2.3 How-to-do-it question type classifier

The script that extracts features for constructing a "how-to-do-it" question type classifier can be found here. The 250 manually annotated posts for Python and SQL can be found here (label '1' denotes "how-to-do-it"). For details, please refer to Section 2.2.1 in our paper.

2.4 Code snippet processing

The script for processing code snippets can be found here. For details, please read Section 5.1 in our paper. The implementation of the SQL parser is adapted from https://github.com/sriniiyer/codenn.

  1. Installing package cd data_processing/codenn/src/sqlparse/ python setup.py install
  2. Processing code snippets (tokenization, normalizing variable name, etc.)
    cd data_processing
    The tokenize_code_corpus function receives a dictionary of code snippets and returns the paring results.
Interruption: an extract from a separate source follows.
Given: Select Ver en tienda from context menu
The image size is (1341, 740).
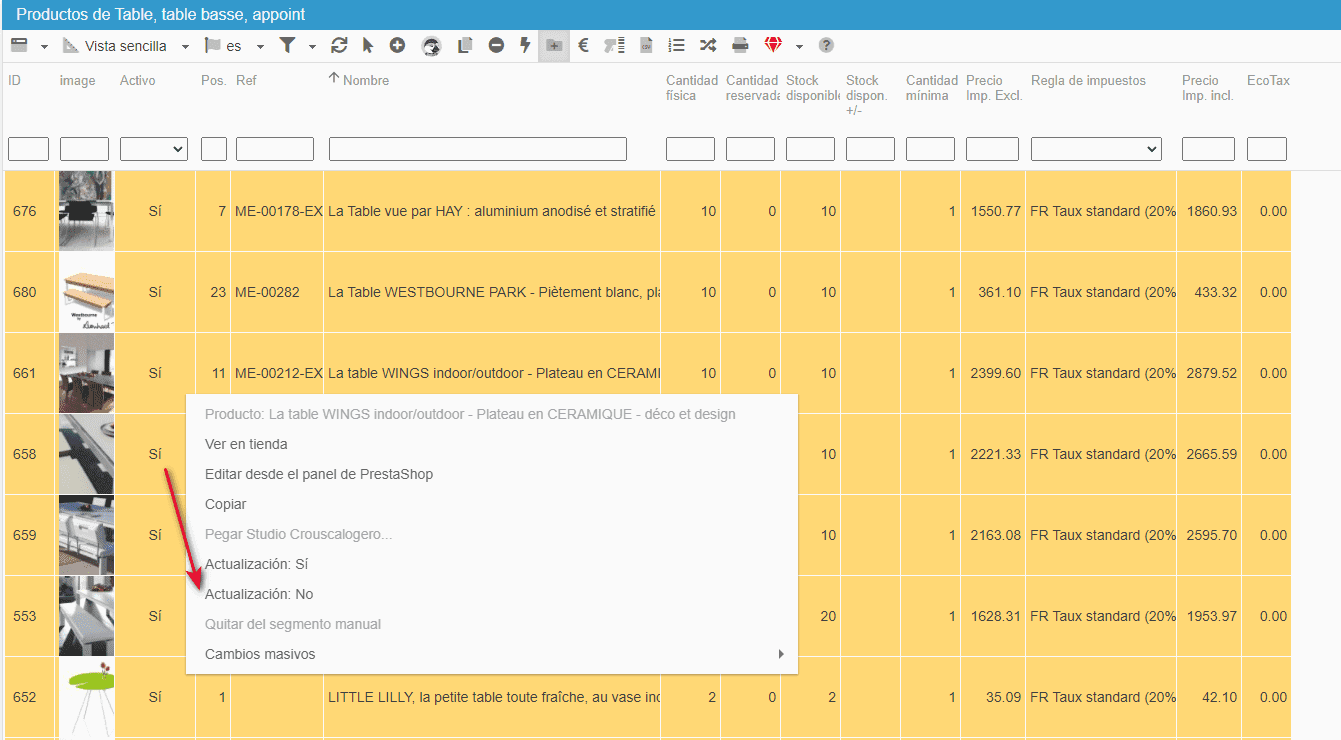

Please run python code_processing.py for testing.

2.5 Run BiV-HNN

We provide processed training/validation/testing files in our experiments here.

  1. Before running, please unzip the word embedding files for Python (code_word_embedding.gz*) following:
    cd data/data_hnn/python/train/
    cat code_word_embedding.gza* | zcat > rnn_partialcontext_word_embedding_code_150.pickle
    rm code_word_embedding.gza*
    then go back the code dir:
    cd ../../../../BiV_HNN/.

    No other operations demanded for SQL data.

  2. Train:
    For Python data:

    python run.py --train --train_setting=1 --text_model=1 --code_model=1 --query_model=1 --text_model_setting="64-150-24379-0-1-0-1" --code_model_setting="64-150-218900-0-1-0-1" --query_model_setting="64-150-24379-0-1-0-1" --keep_prob=0.5
    

    For SQL data:

    python run.py --train --train_setting=2 --text_model=1 --code_model=1 --query_model=1 --text_model_setting="64-150-13698-0-1-0-1" --code_model_setting="64-150-33192-0-1-0-1" --query_model_setting="64-150-13698-0-1-0-1" --keep_prob=0.7
    

    The above program trains the BiV-HNN model. It will print the model's learning process on the training set, and its performance on the validation set and the testing set.
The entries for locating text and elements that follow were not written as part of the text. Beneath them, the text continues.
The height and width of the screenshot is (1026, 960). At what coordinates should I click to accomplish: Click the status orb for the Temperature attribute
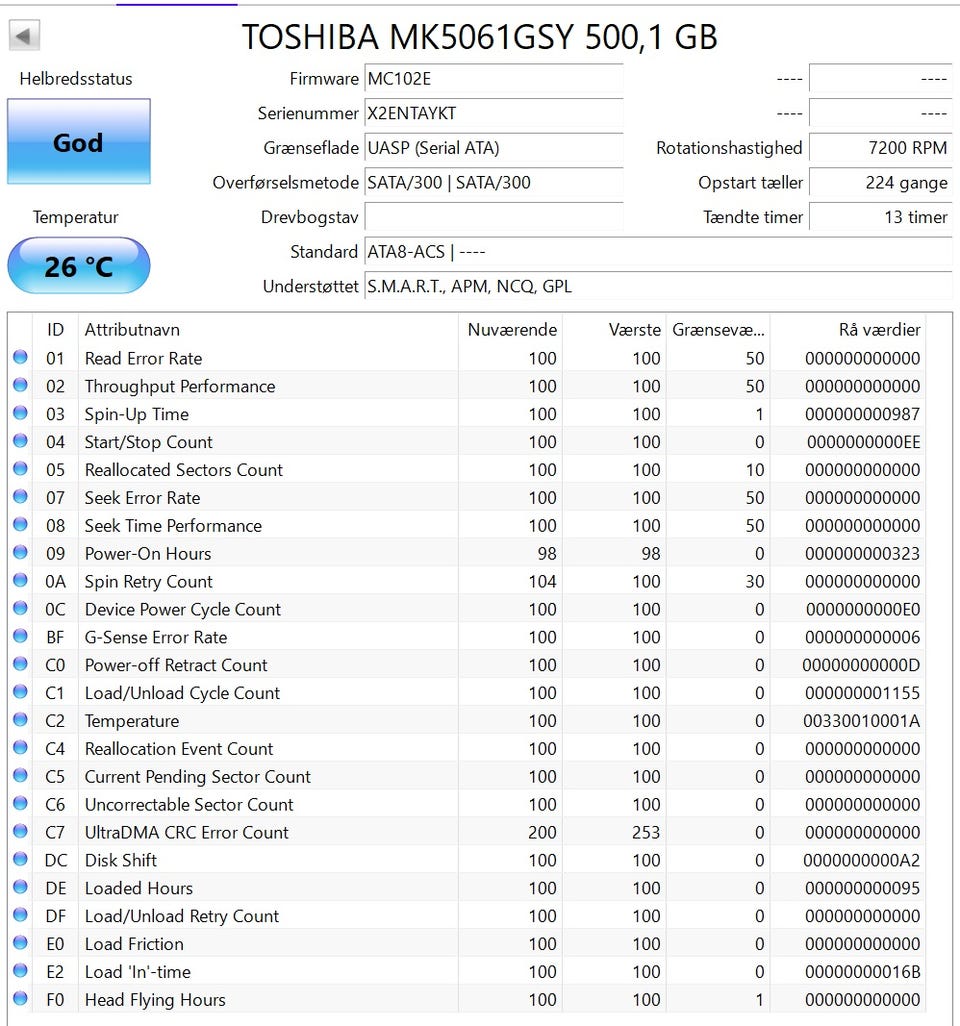point(20,721)
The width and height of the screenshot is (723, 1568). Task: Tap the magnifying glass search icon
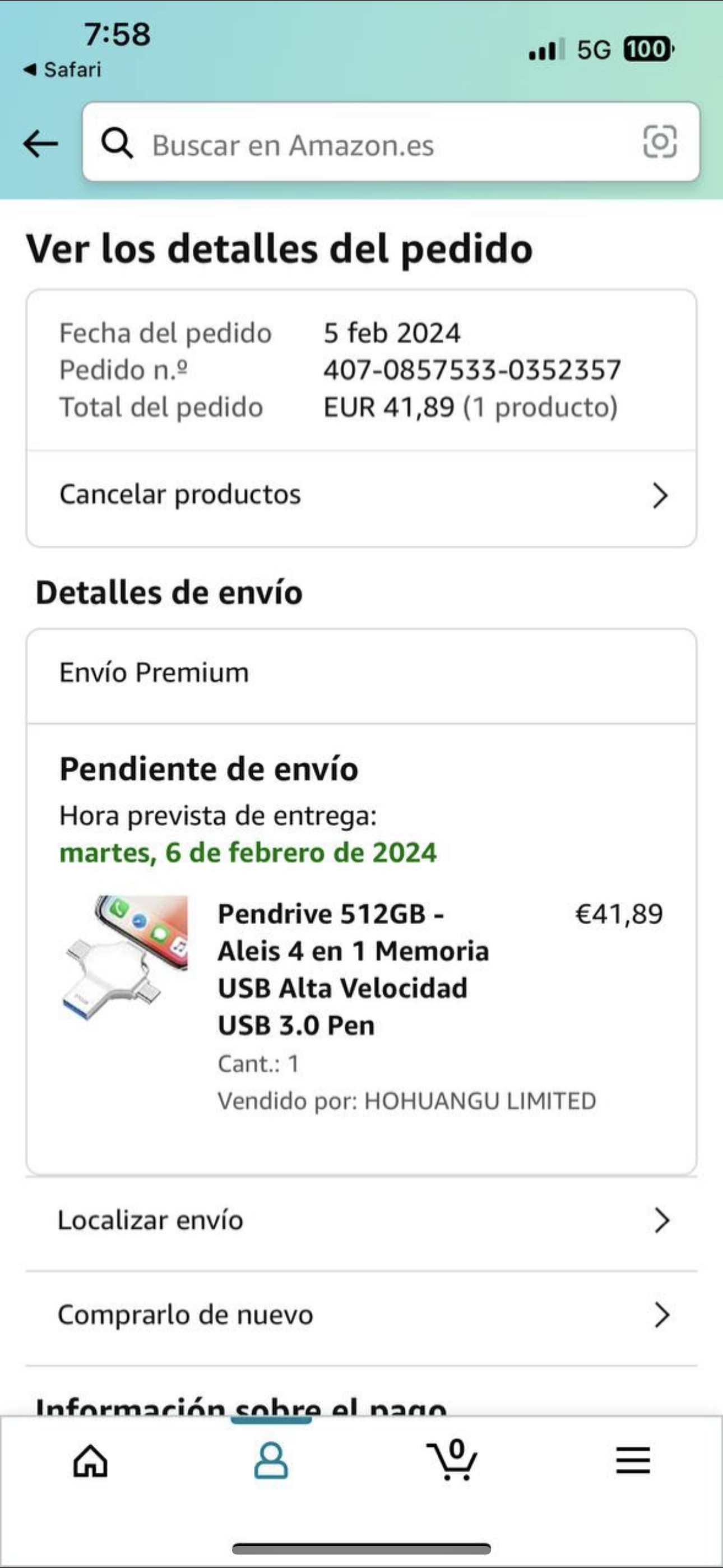[117, 143]
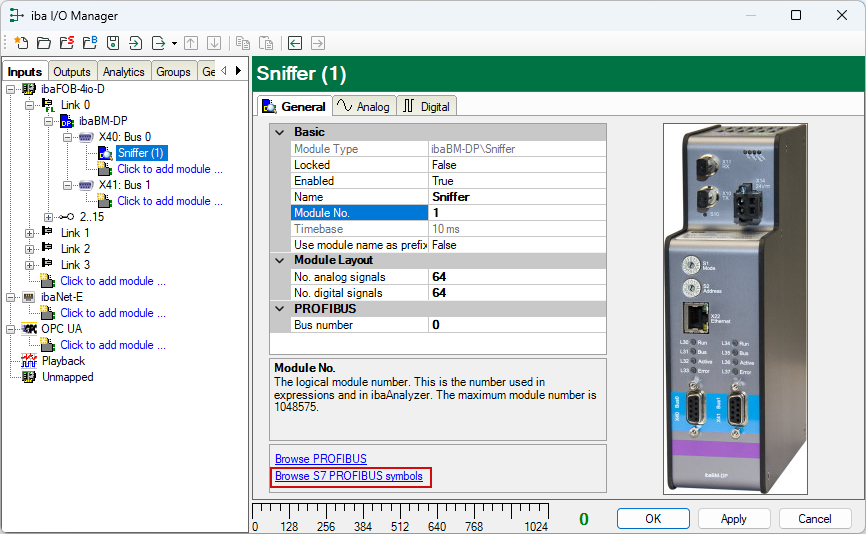Click the new configuration star icon
The image size is (866, 534).
(21, 43)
    For training Text-HNN, set:
    --code_model=0 --query_model=0 --code_model_setting=None --query_model_setting=None to dismiss the code and query modeling.
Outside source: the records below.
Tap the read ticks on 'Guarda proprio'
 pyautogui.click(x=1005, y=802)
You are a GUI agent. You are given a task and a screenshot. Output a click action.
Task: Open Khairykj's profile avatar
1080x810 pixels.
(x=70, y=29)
    For training Code-HNN, set:
    --text_model=0 --text_model_setting=None
    to dismiss the text modeling.

  3. Test:
    You may revise the test function in run.py for testing other datasets, and run the above command (Note: replace --train with --test).

3. Cite

If you use the dataset or the code in your research, please cite the following paper:

StaQC: A Systematically Mined Question-Code Dataset from Stack Overflow
Ziyu Yao, Daniel S. Weld, Wei-Peng Chen, Huan Sun

Creative Commons License
This work is licensed under a Creative Commons Attribution 4.0 International License.